Exercise instructions: Print the listing exactly, but only as far as the line containing "IHI svetainėje (377, 795)". The first line and that line are both included.

Data for analysis:
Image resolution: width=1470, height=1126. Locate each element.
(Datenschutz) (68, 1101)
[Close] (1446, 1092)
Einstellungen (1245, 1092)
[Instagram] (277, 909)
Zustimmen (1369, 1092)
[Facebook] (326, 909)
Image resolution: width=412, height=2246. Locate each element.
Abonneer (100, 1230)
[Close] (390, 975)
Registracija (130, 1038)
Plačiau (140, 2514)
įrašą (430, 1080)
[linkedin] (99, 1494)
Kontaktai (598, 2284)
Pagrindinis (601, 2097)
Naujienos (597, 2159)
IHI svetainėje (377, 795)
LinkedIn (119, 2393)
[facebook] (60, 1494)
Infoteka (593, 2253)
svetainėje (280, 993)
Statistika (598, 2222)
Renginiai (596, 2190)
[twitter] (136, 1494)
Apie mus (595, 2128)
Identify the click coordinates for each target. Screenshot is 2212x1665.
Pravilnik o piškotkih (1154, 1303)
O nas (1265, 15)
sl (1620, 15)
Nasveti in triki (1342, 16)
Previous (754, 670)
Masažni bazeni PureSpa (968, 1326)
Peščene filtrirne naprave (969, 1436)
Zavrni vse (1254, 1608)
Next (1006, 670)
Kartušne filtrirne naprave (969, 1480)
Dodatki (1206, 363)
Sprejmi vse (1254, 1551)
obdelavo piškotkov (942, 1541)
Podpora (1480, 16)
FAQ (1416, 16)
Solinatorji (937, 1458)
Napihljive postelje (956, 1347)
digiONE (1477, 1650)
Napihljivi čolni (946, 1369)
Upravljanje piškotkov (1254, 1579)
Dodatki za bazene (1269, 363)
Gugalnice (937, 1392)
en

Problem solution:
Image resolution: width=1470, height=1126. Locate each element.
(Datenschutz) (68, 1101)
[Close] (1446, 1092)
Einstellungen (1245, 1092)
[Instagram] (277, 909)
Zustimmen (1369, 1092)
[Facebook] (326, 909)
Image resolution: width=412, height=2246. Locate each element.
Abonneer (100, 1230)
[Close] (390, 975)
Registracija (130, 1038)
Plačiau (140, 2514)
įrašą (430, 1080)
[linkedin] (99, 1494)
Kontaktai (598, 2284)
Pagrindinis (601, 2097)
Naujienos (597, 2159)
IHI svetainėje (377, 795)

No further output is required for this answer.